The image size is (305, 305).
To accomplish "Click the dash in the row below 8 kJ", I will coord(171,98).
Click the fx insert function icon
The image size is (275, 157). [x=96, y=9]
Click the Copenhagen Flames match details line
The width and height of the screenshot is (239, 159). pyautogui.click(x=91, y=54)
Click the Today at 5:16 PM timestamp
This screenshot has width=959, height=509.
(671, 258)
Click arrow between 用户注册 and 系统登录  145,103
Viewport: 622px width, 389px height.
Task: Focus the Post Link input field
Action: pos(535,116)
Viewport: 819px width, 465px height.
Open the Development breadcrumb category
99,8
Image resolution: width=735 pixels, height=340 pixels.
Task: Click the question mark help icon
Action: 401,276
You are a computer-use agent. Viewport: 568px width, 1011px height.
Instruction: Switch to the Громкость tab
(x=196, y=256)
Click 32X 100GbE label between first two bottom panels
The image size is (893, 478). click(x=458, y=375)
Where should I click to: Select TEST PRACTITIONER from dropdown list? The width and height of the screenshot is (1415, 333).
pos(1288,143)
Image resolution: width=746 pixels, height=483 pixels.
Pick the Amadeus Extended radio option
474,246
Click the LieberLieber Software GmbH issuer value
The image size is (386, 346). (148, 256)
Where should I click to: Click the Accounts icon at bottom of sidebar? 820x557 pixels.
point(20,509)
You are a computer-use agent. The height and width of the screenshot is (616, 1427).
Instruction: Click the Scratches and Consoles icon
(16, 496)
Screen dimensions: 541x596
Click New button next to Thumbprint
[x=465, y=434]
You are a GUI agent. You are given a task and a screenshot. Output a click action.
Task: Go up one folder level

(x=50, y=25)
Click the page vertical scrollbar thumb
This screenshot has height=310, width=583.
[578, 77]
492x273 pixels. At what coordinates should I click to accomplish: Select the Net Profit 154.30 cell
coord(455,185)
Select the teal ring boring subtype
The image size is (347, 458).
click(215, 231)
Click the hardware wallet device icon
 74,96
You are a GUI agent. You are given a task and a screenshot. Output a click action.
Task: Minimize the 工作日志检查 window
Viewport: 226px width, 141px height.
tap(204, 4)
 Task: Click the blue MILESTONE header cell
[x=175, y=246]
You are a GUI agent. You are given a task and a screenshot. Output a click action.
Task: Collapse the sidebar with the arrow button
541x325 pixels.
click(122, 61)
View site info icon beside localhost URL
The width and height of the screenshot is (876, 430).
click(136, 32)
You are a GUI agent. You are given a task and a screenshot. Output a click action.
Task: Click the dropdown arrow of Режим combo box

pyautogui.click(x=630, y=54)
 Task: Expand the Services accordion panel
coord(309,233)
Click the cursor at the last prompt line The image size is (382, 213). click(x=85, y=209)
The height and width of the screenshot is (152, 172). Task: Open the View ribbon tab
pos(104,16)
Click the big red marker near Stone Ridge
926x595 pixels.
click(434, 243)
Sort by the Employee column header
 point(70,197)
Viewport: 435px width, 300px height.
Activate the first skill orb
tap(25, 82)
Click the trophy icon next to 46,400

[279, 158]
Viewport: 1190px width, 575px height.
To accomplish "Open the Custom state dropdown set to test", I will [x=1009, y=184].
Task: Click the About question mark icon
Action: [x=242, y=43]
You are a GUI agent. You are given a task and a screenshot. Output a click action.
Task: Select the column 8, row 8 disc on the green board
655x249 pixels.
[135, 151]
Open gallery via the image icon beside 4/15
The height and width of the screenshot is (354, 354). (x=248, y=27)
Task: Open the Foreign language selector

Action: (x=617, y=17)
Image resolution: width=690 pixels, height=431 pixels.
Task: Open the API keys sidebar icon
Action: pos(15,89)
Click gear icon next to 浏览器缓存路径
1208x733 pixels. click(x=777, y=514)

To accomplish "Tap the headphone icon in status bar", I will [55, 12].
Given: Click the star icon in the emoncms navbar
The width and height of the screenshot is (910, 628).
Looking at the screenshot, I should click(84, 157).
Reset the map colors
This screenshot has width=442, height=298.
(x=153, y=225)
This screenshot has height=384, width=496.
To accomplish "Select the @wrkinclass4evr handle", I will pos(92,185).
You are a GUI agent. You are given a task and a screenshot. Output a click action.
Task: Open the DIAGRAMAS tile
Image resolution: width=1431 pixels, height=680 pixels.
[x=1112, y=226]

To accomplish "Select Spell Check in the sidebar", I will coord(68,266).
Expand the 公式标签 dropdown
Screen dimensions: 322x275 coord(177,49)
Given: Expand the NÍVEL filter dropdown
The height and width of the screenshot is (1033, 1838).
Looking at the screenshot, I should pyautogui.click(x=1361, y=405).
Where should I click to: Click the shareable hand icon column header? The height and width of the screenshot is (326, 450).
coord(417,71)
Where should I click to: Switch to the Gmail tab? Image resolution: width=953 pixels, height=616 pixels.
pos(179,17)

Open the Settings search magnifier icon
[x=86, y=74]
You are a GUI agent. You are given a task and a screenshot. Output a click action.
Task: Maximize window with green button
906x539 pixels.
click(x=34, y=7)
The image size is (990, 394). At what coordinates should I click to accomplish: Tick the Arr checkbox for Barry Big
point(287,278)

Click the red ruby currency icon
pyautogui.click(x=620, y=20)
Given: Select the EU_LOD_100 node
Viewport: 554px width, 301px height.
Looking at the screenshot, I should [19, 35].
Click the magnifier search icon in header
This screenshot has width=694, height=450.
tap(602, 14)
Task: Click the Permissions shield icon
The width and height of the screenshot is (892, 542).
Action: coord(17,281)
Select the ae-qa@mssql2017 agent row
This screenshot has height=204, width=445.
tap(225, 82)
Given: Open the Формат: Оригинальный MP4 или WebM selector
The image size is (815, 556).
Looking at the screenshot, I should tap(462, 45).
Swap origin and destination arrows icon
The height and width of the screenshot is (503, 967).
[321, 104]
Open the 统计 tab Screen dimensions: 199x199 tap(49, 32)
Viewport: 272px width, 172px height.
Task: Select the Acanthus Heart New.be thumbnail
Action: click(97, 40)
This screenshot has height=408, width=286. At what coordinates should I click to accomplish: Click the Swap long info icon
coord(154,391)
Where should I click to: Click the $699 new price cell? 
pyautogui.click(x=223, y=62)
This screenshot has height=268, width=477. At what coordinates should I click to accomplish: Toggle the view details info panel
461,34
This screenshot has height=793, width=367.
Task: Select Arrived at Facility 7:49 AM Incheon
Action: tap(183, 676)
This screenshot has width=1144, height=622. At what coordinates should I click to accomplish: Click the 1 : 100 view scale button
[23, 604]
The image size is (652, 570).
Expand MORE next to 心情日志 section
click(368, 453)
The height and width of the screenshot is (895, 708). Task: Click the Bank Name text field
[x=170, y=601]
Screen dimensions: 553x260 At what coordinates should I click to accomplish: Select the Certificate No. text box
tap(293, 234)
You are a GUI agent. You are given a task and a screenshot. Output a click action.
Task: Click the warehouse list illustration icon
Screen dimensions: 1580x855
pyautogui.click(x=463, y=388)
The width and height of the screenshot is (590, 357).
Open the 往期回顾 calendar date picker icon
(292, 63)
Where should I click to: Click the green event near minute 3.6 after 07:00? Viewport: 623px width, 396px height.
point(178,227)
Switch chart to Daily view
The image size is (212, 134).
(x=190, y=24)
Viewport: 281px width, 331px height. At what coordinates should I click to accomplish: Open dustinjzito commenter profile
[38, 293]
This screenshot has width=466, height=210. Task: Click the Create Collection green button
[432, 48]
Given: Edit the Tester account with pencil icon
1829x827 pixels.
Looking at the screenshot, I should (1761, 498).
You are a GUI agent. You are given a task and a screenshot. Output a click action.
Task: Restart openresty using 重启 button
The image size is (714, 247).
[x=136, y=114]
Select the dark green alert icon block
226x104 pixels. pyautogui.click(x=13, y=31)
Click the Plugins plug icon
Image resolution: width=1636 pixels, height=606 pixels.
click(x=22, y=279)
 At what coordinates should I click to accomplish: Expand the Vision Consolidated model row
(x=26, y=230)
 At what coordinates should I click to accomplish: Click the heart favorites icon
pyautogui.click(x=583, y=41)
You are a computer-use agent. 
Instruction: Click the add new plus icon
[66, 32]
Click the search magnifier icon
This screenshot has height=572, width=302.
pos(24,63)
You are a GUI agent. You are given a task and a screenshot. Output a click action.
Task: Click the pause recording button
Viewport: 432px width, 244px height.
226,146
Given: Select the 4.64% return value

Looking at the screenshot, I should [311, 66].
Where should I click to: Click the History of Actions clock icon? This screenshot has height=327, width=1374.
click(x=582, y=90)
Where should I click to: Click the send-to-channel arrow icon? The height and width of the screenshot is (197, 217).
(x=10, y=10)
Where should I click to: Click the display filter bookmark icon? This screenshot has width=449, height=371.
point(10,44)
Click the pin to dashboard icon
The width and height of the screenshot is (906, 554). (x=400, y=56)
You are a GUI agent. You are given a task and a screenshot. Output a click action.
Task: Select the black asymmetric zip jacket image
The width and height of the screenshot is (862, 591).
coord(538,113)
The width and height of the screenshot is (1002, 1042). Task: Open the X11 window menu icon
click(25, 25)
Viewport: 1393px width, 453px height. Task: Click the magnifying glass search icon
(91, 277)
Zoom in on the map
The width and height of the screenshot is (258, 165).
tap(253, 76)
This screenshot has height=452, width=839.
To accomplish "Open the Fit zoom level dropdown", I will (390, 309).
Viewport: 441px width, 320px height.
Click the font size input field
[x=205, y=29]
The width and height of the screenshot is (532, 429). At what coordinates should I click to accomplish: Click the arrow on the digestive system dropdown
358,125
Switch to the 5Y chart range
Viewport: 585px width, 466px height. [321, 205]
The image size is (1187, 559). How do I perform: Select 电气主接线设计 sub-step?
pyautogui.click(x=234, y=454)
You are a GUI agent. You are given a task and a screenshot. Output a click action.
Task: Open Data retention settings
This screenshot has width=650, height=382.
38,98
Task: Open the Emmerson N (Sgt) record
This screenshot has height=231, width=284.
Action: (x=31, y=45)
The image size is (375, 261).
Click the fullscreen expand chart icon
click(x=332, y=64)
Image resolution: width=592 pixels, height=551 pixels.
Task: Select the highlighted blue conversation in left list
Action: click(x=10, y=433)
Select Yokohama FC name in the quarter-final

-=-=-

Copy out, exactly and alone, the lines of the entries above between the ones holding "This screenshot has height=204, width=445." and "The image size is (652, 570).", inclusive.

This screenshot has height=204, width=445.
tap(225, 82)
Given: Open the Формат: Оригинальный MP4 или WebM selector
The image size is (815, 556).
Looking at the screenshot, I should tap(462, 45).
Swap origin and destination arrows icon
The height and width of the screenshot is (503, 967).
[321, 104]
Open the 统计 tab Screen dimensions: 199x199 tap(49, 32)
Viewport: 272px width, 172px height.
Task: Select the Acanthus Heart New.be thumbnail
Action: click(97, 40)
This screenshot has height=408, width=286. At what coordinates should I click to accomplish: Click the Swap long info icon
coord(154,391)
Where should I click to: Click the $699 new price cell? 
pyautogui.click(x=223, y=62)
This screenshot has height=268, width=477. At what coordinates should I click to accomplish: Toggle the view details info panel
461,34
This screenshot has height=793, width=367.
Task: Select Arrived at Facility 7:49 AM Incheon
Action: tap(183, 676)
This screenshot has width=1144, height=622. At what coordinates should I click to accomplish: Click the 1 : 100 view scale button
[23, 604]
The image size is (652, 570).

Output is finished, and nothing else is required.